* Your instructions
Set down again each entry exactly as it reads, pictures excluded.

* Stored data
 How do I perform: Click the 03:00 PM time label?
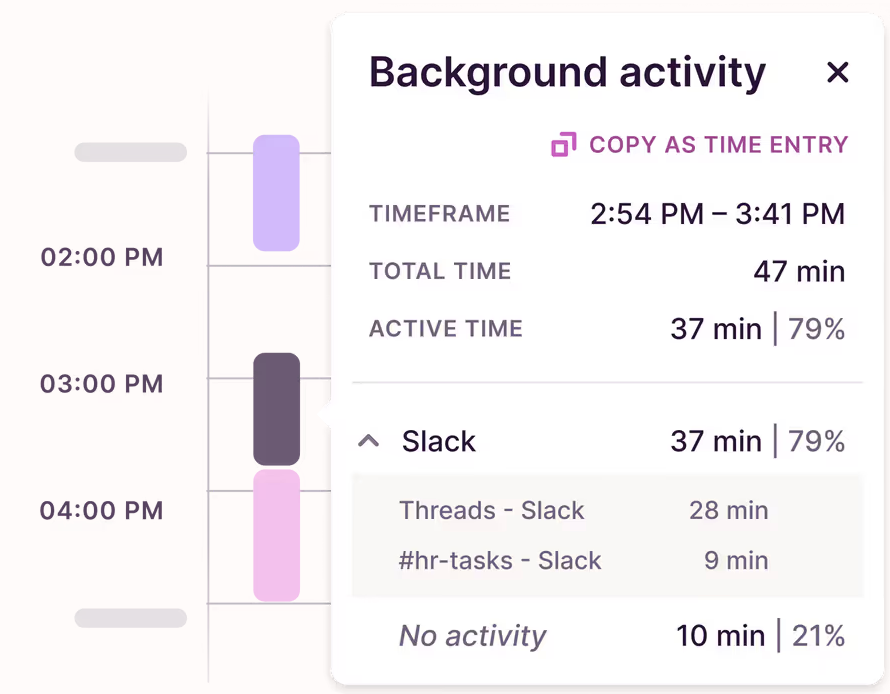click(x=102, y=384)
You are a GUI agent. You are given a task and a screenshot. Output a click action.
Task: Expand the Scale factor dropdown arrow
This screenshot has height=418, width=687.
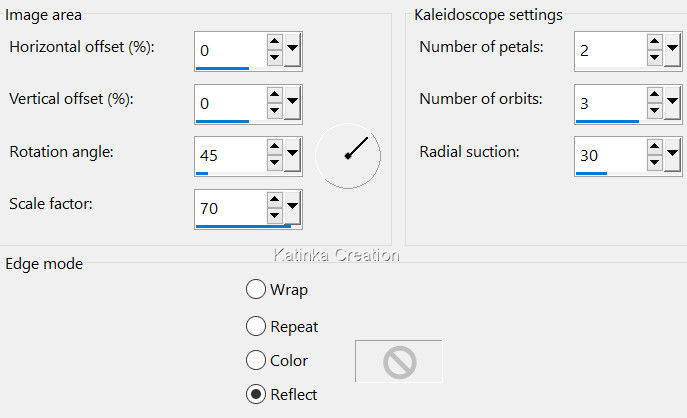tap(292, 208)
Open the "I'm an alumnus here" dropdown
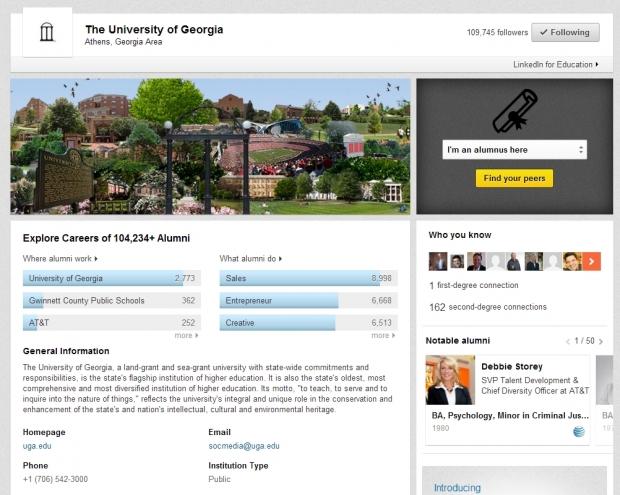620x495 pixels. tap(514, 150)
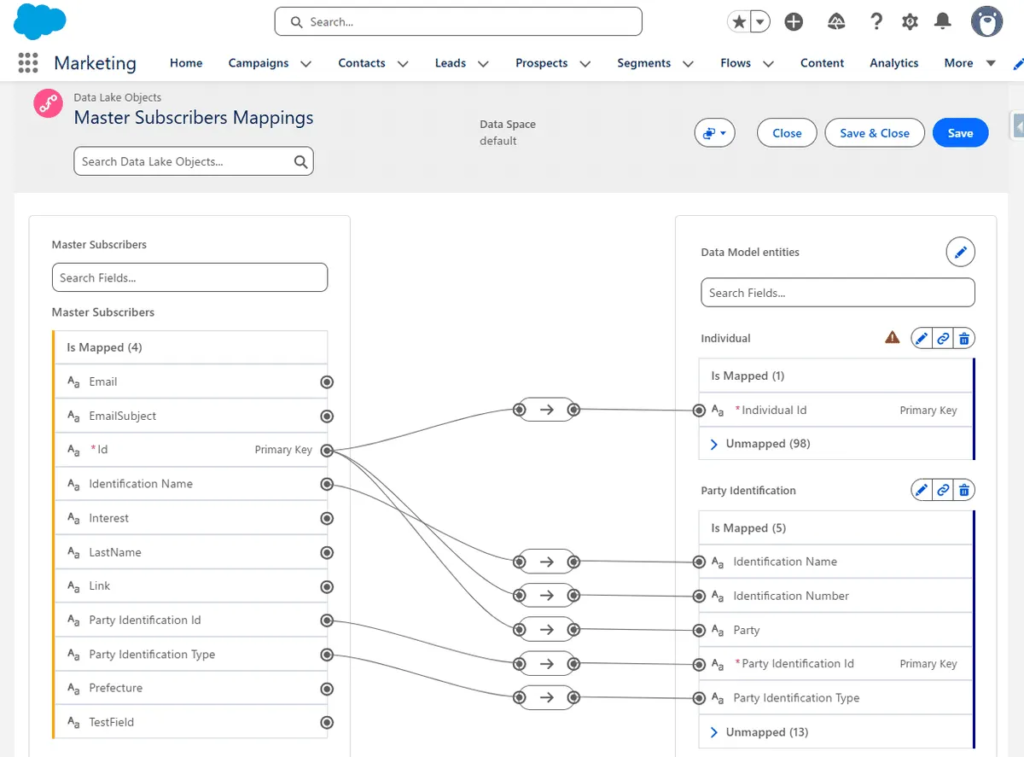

* Answer for the task
 How do I perform: Click the 03:00 PM time label?
click(x=102, y=384)
You are a GUI agent. You are given a task and a screenshot. Output a click action.
Task: Expand the Scale factor dropdown arrow
This screenshot has height=418, width=687.
tap(292, 208)
Open the "I'm an alumnus here" dropdown
620x495 pixels. tap(514, 150)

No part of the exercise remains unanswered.